Robert Cazimero is known for his beautiful voice and musical career. But the man also knows hula. His book, “Men of Hula: Robert Cazimero and Halau Na Kamalei,” is a fascinating look at this art and Cazimero’s influence on it.
Written by Benton Sen, who was born and raised in Hawaii, this book is based on a previous article he wrote on Cazimero and Halau Na Kamalei.

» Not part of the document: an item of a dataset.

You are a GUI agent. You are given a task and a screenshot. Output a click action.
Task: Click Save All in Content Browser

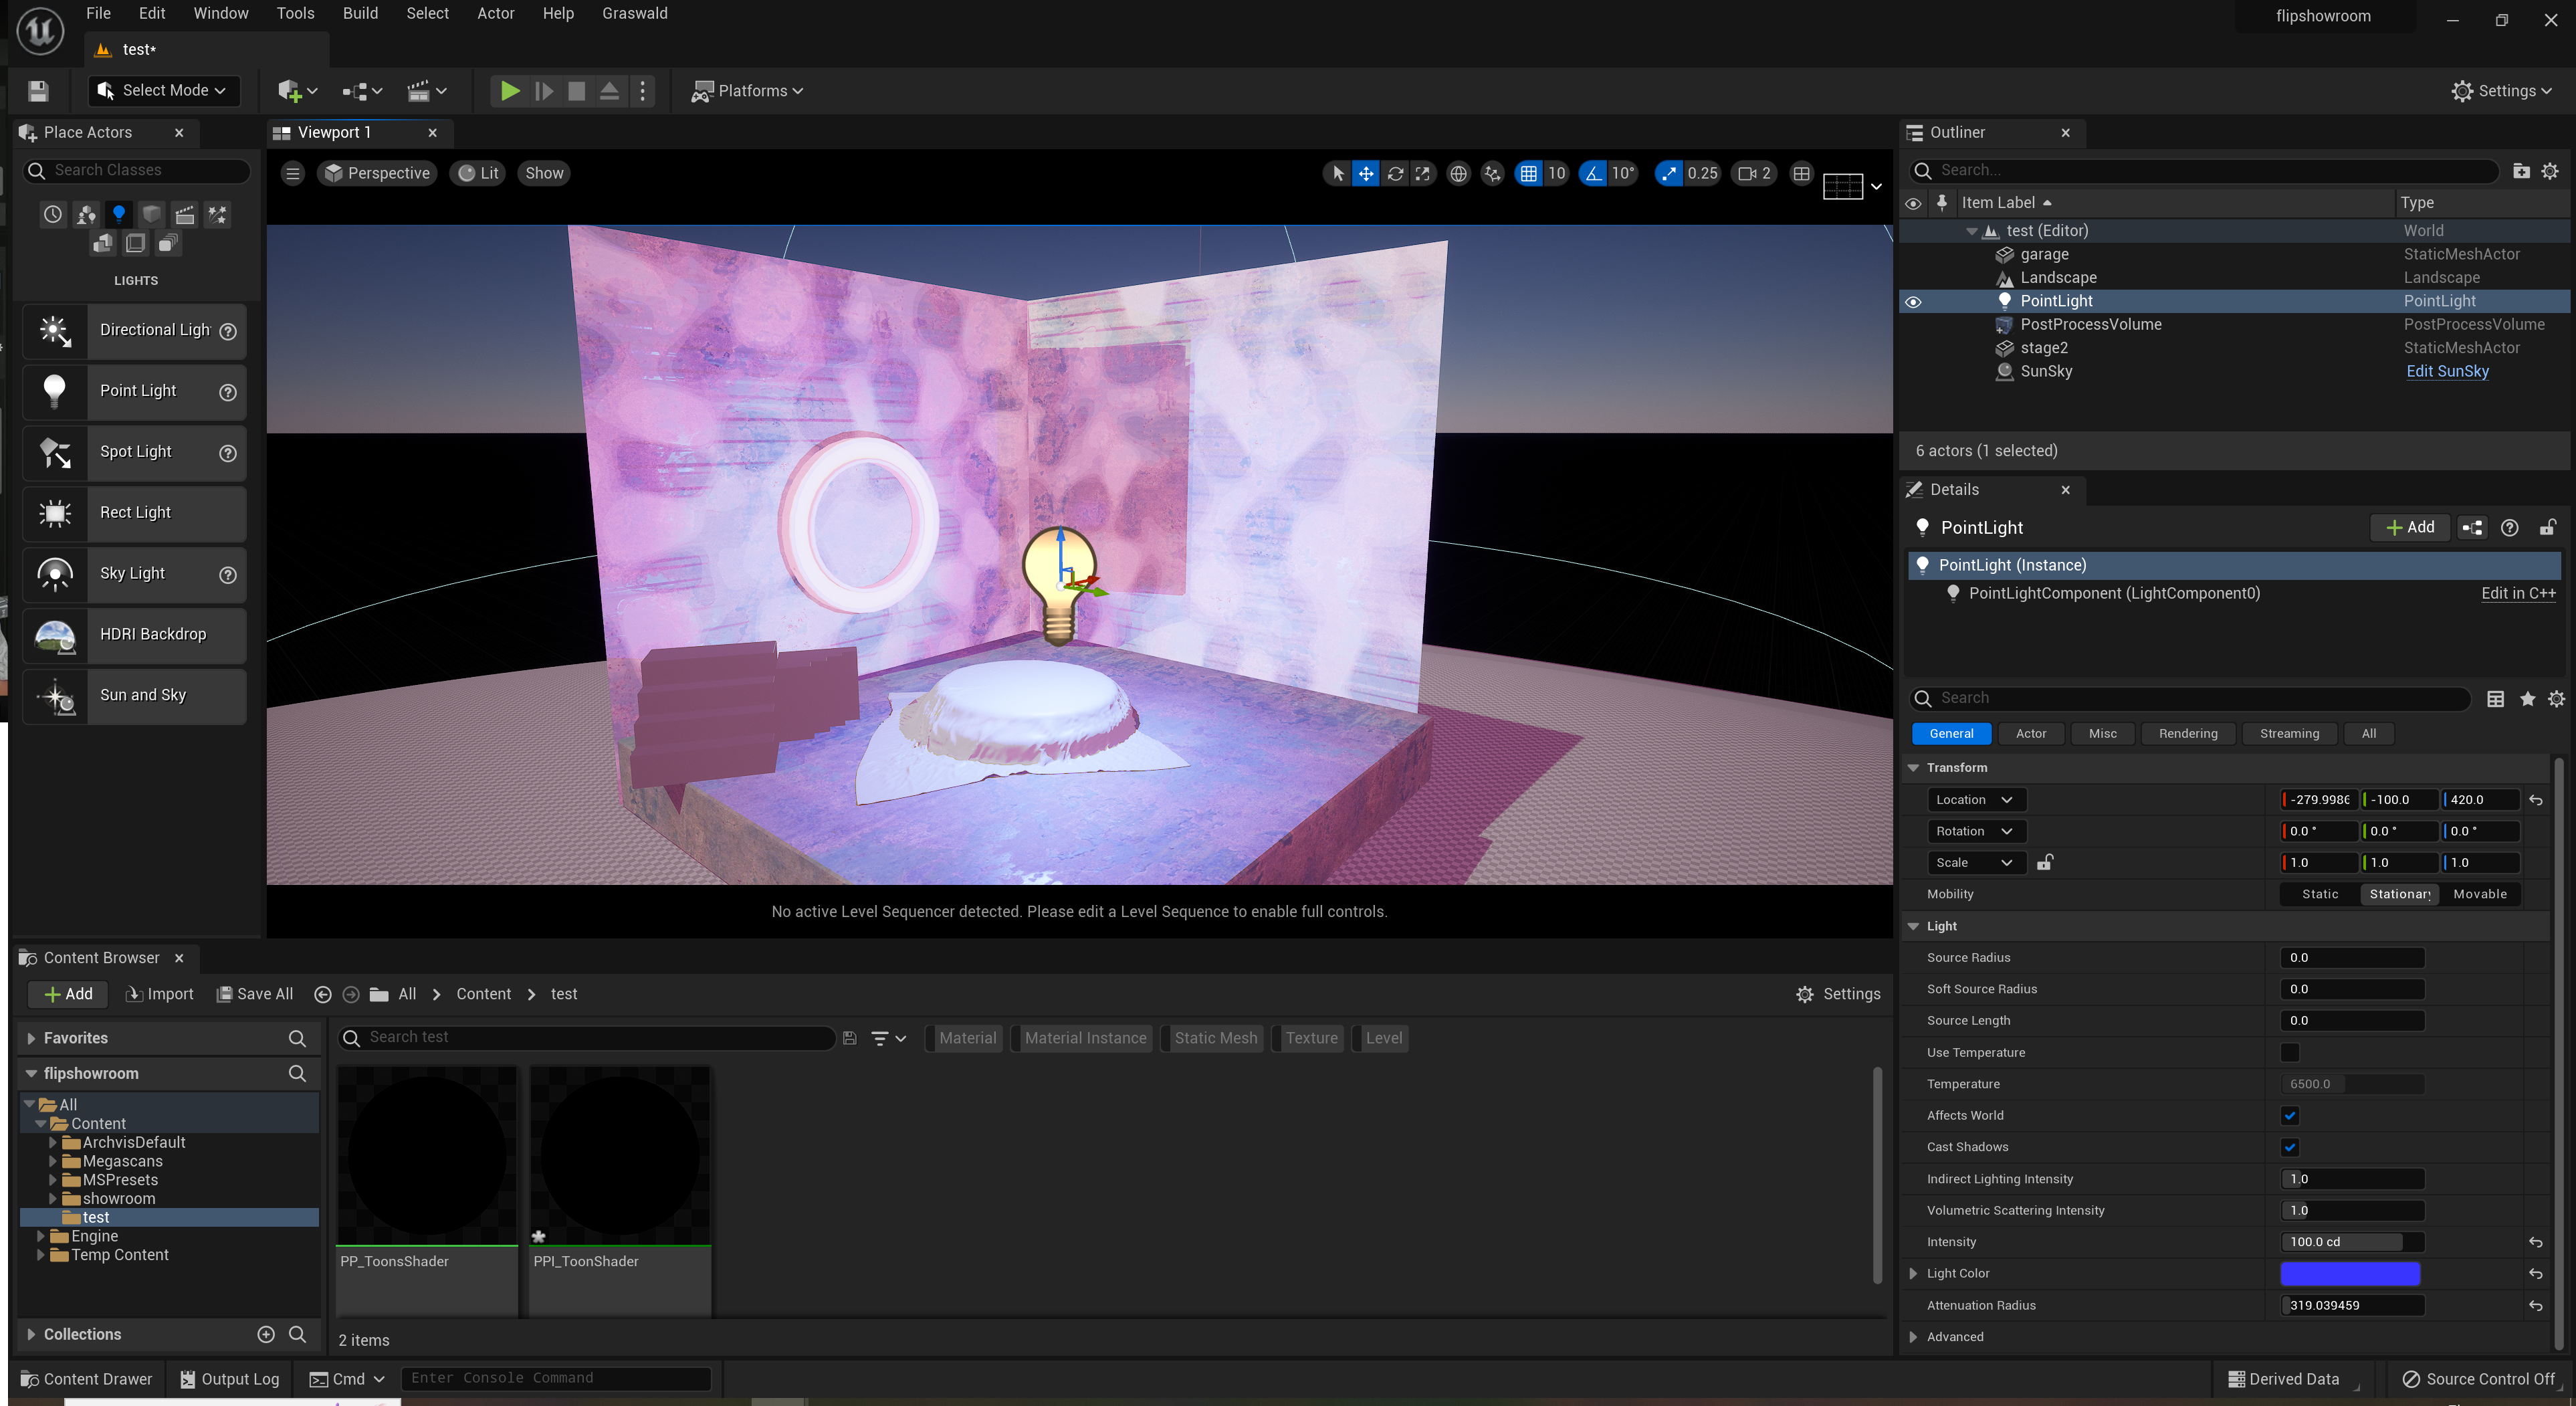coord(255,994)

Through pictures and words, readers will learn about the men of dance, about the Merrie Monarch Festival, about the world of hula and about Cazimero himself. He is, as Sen points out, one of the most respected kumu hula of Hawaiian dance. His passion for hula led to Halau Na Kamalei, an only male halau hula, or hula school. It has for more than three decades performed around the world and, in 2005, won the Merrie Monarch Festival on the Big Island.
If you’ve ever had the pleasure to have met and visited with Robert Cazimero, you come away impressed with his humble attitude, his quiet demeanor, his gentle approach and his interest in you. You wouldn’t know of his immense talent and success because unless asked, he doesn’t bring it up. That’s why this 124-page hard-cover book is so intriguing. It offers an inside look at a world that few truly know and understand.
To give you an idea of the wisdom and the pride of Robert Cazimero, here are just a few quotes from him that you’ll find in “Men of Hula:”
w “Just dance, say it, sing it. Be proud of who you are, where you’re going, and what you would like to achieve.”
w “Although it’s not easy to get men to dance, a new revelation has come along, the sons of my students are dancing for me. But having the kids of my dancers with me makes me want to be a better teacher. That’s legacy.”
w “There are times when I don’t want to get up and dance, but sometimes you just have to leave old thoughts behind and just do it. You have to leave the shame behind and forget what others are thinking about your dancing.”
If you are interested in Hawaiian culture, if you are interested in hula, if you are interested in what motivates and drives a man like Robert Cazimero, this book is a must read.
My copy, by the way, is signed by Cazimero and dated Sept. 9, 2015, when he performed at the Kauai Museum. It’s one book I plan to keep.